Ce texte récité par cœur devrait être connu de tout écolier. Le fol héroïsme qu'il évoque mérite la comparaison avec celui de Roland à Roncevaux. À ceci près que les faits attestés ont précédé le mythe et que, sur les cinq continents, la Légion étrangère, depuis sa création en1831 sous le règne de Louis-Philippe « Roi des français » a illustré des vertus cardinales: honneur, fidélité, bravoure, oubli de soi. Elle a forcé le respect des états-majors du monde entier et aujourd'hui encore on cite ses actions en exemple. L'ordre du jour de Jean-Yves Le Drian, ministre de la Défense, fut remarquable dans sa sobriété ; chaque mot sonnait juste. Les gorges se nouèrent lorsque le sergent-chef Nguyen Van Phong, un ancien supplétif des campagnes d'Indochine, porta, telle une relique, la main de bois du capitaine Danjou, ramenée de Camerone par les rares survivants. Un soldat de chaque régiment l'accompagnait, innovation bienvenue pour étayer la double symbolique de l'esprit de corps et des accointances entre l'ère des pionniers et le temps présent.

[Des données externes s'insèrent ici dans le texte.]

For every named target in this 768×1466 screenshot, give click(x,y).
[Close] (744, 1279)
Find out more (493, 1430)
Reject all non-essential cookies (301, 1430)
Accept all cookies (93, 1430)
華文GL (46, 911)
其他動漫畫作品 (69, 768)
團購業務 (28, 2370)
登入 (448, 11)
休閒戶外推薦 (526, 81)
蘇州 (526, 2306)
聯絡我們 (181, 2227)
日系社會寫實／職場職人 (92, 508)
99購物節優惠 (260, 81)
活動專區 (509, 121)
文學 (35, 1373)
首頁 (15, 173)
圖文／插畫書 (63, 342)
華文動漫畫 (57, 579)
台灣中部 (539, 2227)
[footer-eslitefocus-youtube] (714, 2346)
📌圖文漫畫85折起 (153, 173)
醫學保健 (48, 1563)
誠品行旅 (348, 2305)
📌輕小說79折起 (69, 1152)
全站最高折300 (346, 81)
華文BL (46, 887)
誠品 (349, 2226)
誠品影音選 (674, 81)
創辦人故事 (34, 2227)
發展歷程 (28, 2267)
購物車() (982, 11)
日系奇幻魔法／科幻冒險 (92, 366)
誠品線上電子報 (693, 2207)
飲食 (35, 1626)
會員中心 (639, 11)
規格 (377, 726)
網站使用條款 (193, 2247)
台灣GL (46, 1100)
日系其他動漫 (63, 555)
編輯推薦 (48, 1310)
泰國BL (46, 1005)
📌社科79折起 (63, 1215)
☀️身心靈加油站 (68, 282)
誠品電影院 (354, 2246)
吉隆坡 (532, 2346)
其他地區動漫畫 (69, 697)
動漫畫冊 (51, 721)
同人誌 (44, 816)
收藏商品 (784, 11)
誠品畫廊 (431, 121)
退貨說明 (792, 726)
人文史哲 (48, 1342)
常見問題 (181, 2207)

A ce moment crucial de la liturgie s'exalte en vert et rouge l'âme de la Légion. La Marseillaise, qui a retenti sous un ciel tourmenté après que le général Maurin eut présenté ses soldats au ministre, m'a (presque) convaincu que l'âme de la France a des restes de jouvence. La naturalisation par le même ministre de deux légionnaires — un Japonais et un Kirghize— suggérait en filigrane ce que pourrait signifier le mot « intégration ». Ou « assimilation », comme on voudra. Rien de plus français qu'un légionnaire de provenance tropicale, équatoriale ou autre. Rien de plus réconfortant que cette commémoration quand on a encore envie de rêver une France un peu idéale. Coiffée d'un képi blanc, on voudrait la croire altière et invincible. Rien de plus émouvant que cette famille disséminée sur les champs de bataille, rameutée par le culte de ses glorieux ancêtres. En retrouvant le monde profane dans les rues de Marseille aux murs maculés par les affiches électorales, j'avais l'impression pas très rassurante d'avoir perdu la boussole de mon patriotisme. N'importe, je sais où elle se trouve : à Aubagne, au bout de la « voix sacrée » dans le tabernacle où la main fraternelle du capitaine Danjou montre à bon entendeur le chemin de l'espoir.